TEXT:
# How to get a nice browned crust on bread?



## Jerry_M (May 20, 2004)

it seems i never get a nice darkend crust with "white, Italian, or French" breads unless I am adding whole wheat to the mix.

After browsing thru the forum here i stumbled into the "Braided Loaves" or Braided Loaf topic... and saw the picture of the results.

I've tried egg washes, water washes, more steam, less steam, longer bake times, and hotter bake temps... all these in all sorts of combos.
But i still only get a blonde or speckeled loaf.

I made a couple loaves tonight testing out my new mixer and both came out smelling great but light colored crusted. I let it go a few extra minutes hoping for a darker crust but had to stop so i wouldnt burn the bottoms.

Someone mentioned a while back that I should take the loaf and turn it upside down directly on the oven rack for a while before its done.
Is this what you all do? 

I never have a problem with the taste or texture of the bread but I am getting tired of blonde loaves.

Any help wouold be appreciated.

Thanks
Jerry


----------



## jasonr (May 20, 2004)

BRIEF 1: According to the bread crust thread, what has Jerry already tried in order to get a darker crust?
BRIEF 2: Please repeat everything in the bread crust thread from "After browsing thru" down to "you all do?".

DATA ROWS:

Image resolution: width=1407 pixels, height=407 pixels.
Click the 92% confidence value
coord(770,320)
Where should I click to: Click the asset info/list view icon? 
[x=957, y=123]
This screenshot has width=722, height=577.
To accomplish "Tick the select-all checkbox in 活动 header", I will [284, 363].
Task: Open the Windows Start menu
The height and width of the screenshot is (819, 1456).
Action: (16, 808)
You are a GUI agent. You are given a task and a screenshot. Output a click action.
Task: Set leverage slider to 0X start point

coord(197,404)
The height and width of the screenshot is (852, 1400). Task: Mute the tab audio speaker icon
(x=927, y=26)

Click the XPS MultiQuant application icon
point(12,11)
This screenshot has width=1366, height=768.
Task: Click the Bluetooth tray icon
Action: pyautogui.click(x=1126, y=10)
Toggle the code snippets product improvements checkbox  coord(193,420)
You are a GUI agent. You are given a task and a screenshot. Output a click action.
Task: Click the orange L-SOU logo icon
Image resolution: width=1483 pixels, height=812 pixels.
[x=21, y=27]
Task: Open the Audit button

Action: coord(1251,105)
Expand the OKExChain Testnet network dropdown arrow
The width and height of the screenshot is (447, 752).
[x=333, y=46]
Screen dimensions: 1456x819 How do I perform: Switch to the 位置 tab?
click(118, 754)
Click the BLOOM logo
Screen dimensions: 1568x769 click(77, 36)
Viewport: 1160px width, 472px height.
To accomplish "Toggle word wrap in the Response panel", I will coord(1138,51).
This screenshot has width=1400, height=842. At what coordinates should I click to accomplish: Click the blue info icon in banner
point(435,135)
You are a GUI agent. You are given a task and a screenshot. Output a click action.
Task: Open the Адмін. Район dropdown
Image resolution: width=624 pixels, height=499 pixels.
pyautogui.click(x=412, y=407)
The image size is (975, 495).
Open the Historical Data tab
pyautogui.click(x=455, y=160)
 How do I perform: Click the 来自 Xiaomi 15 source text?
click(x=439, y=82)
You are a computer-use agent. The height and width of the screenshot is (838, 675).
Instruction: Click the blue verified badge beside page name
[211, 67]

OUTPUT 1: Egg washes, water washes, more steam, less steam, longer bake times, and hotter bake temperatures, in all sorts of combinations.

OUTPUT 2:
After browsing thru the forum here i stumbled into the "Braided Loaves" or Braided Loaf topic... and saw the picture of the results.

I've tried egg washes, water washes, more steam, less steam, longer bake times, and hotter bake temps... all these in all sorts of combos.
But i still only get a blonde or speckeled loaf.

I made a couple loaves tonight testing out my new mixer and both came out smelling great but light colored crusted. I let it go a few extra minutes hoping for a darker crust but had to stop so i wouldnt burn the bottoms.

Someone mentioned a while back that I should take the loaf and turn it upside down directly on the oven rack for a while before its done.
Is this what you all do?